Problem description: Leaving out all pictures, transcribe exactly the lines between the line with "1568x522 pixels. At" and the last line of the records below, both included.

Dataset entries:
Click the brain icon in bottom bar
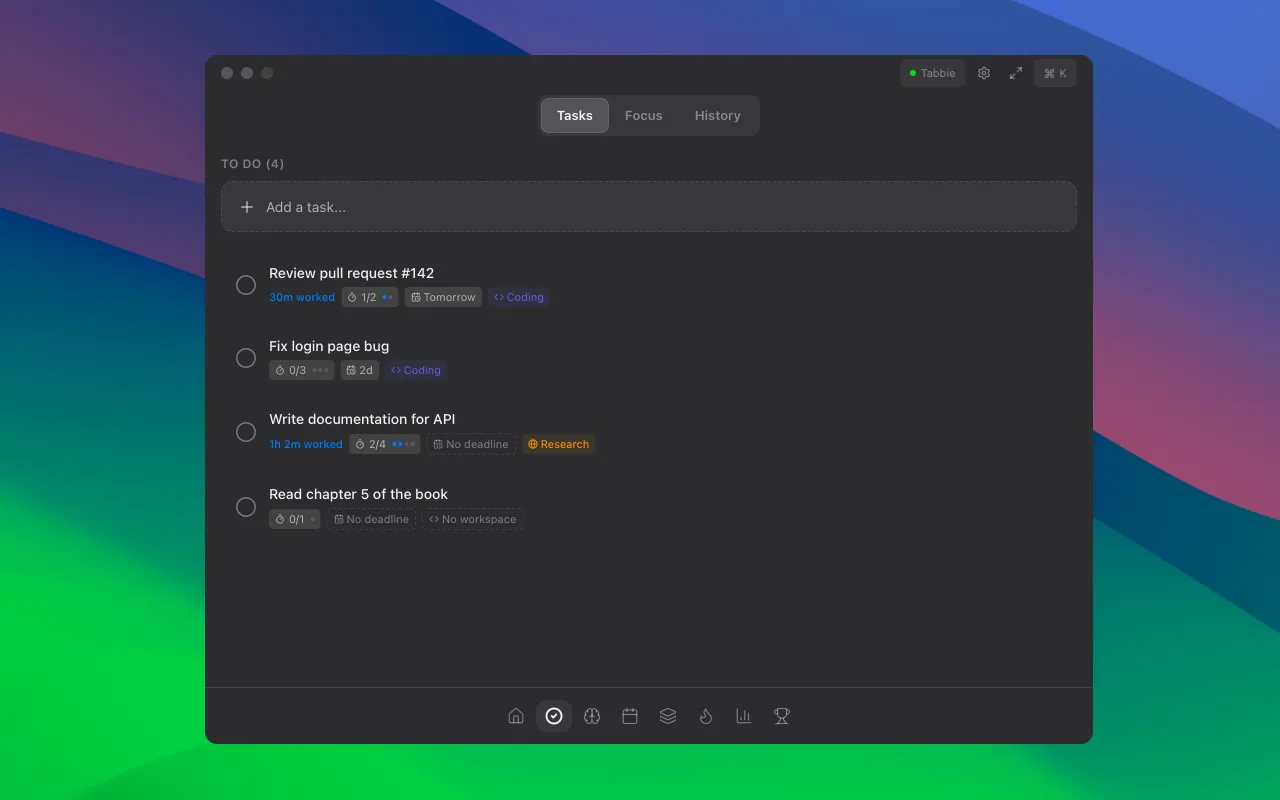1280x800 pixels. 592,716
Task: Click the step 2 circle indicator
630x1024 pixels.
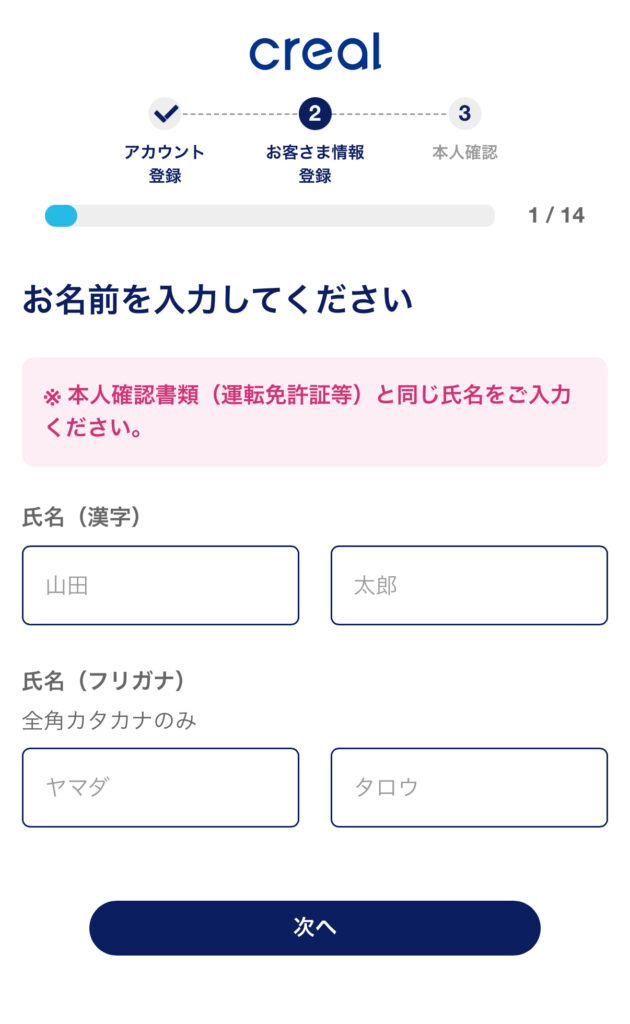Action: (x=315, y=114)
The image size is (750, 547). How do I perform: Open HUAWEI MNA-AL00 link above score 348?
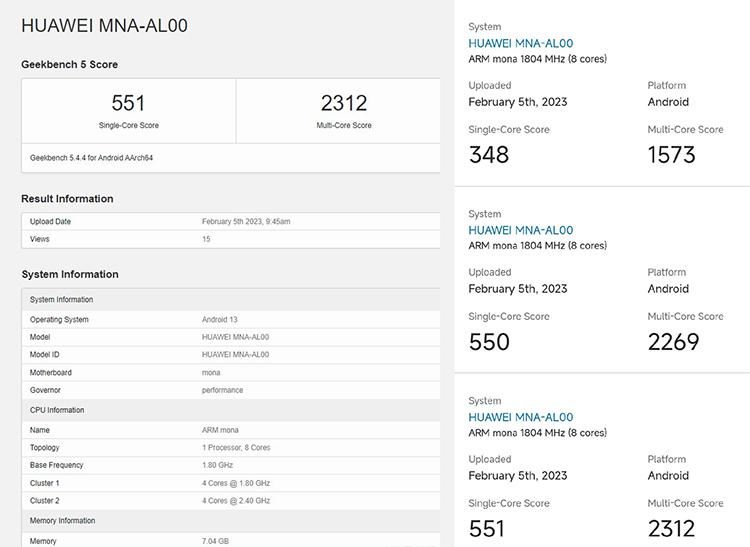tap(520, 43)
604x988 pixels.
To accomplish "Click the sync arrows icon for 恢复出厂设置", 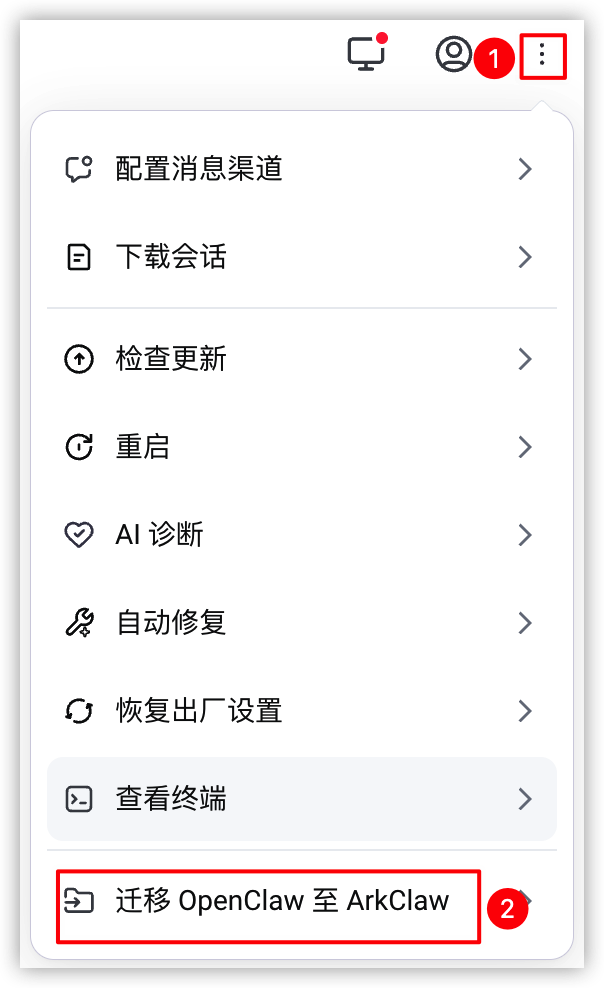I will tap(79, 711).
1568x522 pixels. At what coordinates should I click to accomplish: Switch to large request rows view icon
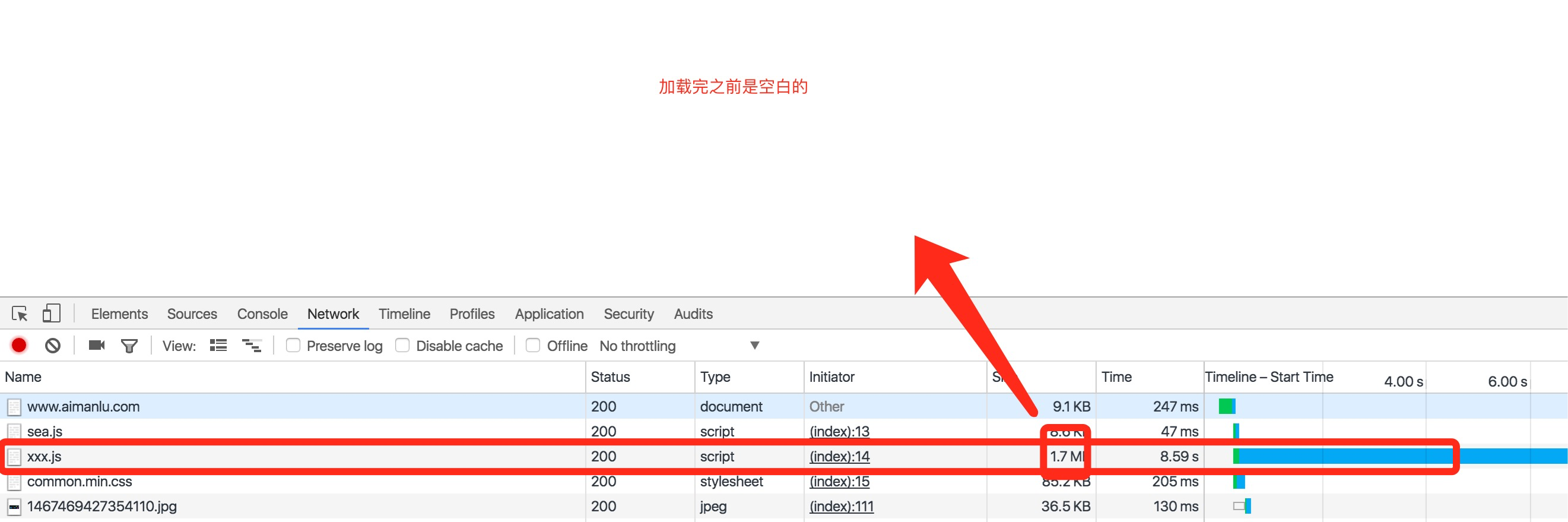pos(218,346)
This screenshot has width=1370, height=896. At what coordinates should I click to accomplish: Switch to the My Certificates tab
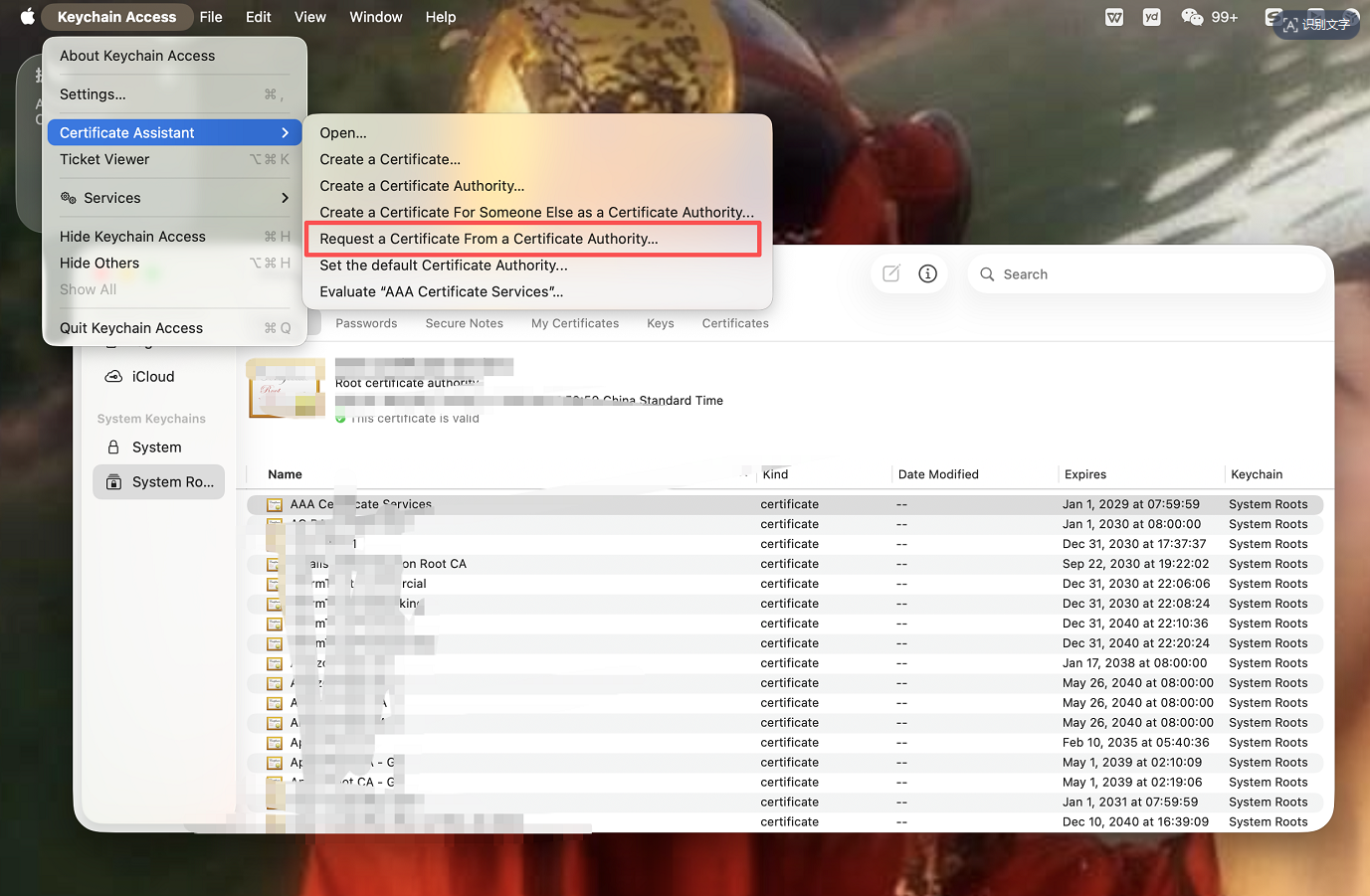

Reply to the exercise:
1568x522 pixels. At what coordinates should I click to accomplish: Switch to large request rows view icon
pos(218,346)
This screenshot has width=1370, height=896. At what coordinates should I click to accomplish: Switch to the My Certificates tab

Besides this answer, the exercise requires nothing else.